- TRY IT -
Lines that include the string "computer" are the ones to copy from the entries below.

- RECORDS PROVIDED -
§

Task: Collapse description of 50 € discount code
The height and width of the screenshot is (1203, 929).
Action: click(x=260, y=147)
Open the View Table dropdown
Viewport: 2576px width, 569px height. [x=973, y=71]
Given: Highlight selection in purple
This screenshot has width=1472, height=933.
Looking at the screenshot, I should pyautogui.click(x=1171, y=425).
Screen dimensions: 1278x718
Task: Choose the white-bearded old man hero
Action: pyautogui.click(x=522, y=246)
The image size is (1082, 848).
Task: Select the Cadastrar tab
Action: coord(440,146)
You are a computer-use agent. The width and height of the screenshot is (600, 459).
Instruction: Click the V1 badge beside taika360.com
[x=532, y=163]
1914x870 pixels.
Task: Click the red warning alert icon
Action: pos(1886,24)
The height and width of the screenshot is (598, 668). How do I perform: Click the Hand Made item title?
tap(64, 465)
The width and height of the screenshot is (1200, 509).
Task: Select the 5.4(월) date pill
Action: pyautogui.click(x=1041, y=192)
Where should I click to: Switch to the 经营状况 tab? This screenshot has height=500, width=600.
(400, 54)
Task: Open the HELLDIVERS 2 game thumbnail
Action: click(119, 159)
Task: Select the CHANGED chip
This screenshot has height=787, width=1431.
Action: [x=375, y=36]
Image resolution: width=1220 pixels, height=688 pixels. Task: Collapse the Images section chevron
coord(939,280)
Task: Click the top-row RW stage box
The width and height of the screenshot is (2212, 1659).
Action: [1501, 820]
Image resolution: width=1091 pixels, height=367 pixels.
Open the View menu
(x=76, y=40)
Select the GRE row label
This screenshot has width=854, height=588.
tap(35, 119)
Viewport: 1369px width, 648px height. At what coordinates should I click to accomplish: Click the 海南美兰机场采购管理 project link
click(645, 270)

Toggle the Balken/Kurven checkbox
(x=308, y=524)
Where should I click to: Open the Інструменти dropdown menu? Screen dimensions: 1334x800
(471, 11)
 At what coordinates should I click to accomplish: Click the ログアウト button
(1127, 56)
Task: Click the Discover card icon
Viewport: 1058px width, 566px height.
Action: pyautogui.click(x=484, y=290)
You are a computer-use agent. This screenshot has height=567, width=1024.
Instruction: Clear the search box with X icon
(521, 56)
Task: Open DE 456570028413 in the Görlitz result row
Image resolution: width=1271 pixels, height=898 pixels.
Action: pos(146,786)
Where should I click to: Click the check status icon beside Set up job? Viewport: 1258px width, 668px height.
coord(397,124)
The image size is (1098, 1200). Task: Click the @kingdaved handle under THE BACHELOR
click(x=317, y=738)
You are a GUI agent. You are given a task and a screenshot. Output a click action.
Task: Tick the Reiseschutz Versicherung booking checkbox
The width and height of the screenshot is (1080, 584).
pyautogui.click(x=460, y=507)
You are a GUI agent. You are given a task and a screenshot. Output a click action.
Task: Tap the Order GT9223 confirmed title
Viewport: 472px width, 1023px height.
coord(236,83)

§

- EXERCISE OUTPUT -
You are a computer-use agent. The width and height of the screenshot is (600, 459).
You are a computer-use agent. This screenshot has height=567, width=1024.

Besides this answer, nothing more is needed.